-- BEGIN Passage to read --
It is well known that `LIKE '/1/2/%'` will use an index because the wildchard (i.e.: `%`)
is on the right hand side of the `LIKE`. While that is true for ascii strings, it is not
necessarily true for unicode. Since ancestry only uses ascii characters, telling the database
this constraint will optimize the `LIKE` statemens.
## Collation Sorting
As of 2018, standard unicode collation ignores punctuation for sorting. This ignores
the ancestry delimiter (i.e.: `/`) and returns data in the wrong order. The exception
being Postgres on a mac, which ignores proper unicode collation and instead uses
ISO-8859-1 ordering (read: ascii sorting).
Using the proper column storage and indexes will ensure that data is returned from the
database in the correct order. It will also ensure that developers on Mac or Windows will
get the same results as linux production servers, if that is your setup.
-- END Passage to read --
Given task 1 –
In the passage on ancestry and collation, rewrite the paragraph starting "As of 2018, standard unicode collation" as a short bulleted list that keeps its main facts.
Given task 2 –
Carry on the passage on ancestry and collation, starting right after its last sentence.
-- BEGIN Dataset extract --
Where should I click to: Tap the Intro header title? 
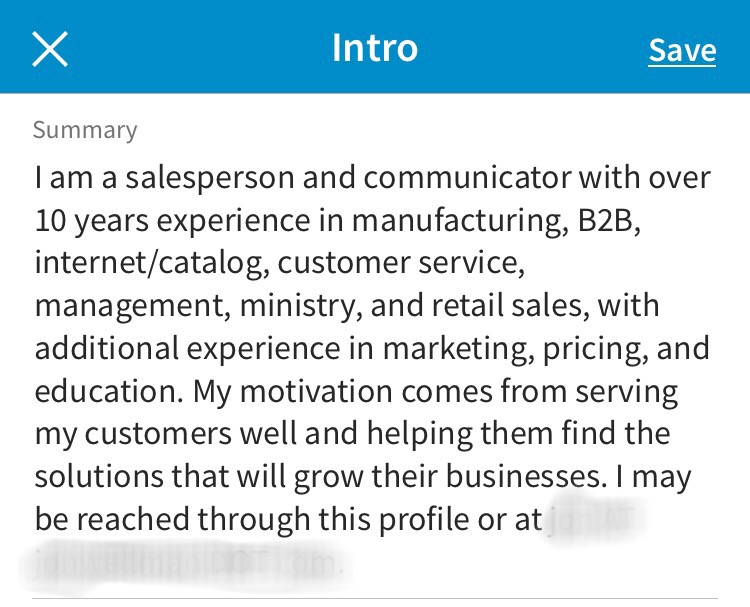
-- END Dataset extract --
Final answer 1 –
- As of 2018, standard unicode collation ignores punctuation when sorting.
- Because of this, the ancestry delimiter (`/`) is ignored, and data comes back in the wrong order.
- The exception is Postgres on a Mac, which uses ISO-8859-1 ordering (ascii sorting) instead of proper unicode collation.

Final answer 2 –
## Migrating Collation
If you are reading this and want to alter your table to add collation to an existing column,
remember to drop existing indexes on the `ancestry` column and recreate them.
## ancestry_format materialized_path and nulls
If you are using the legacy `ancestry_format` of `:materialized_path`, then you need to the
collum to allow `nulls`. Change the column create accordingly: `null: true`.
Chances are, you can ignore this section as you most likely want to use `:materialized_path2`.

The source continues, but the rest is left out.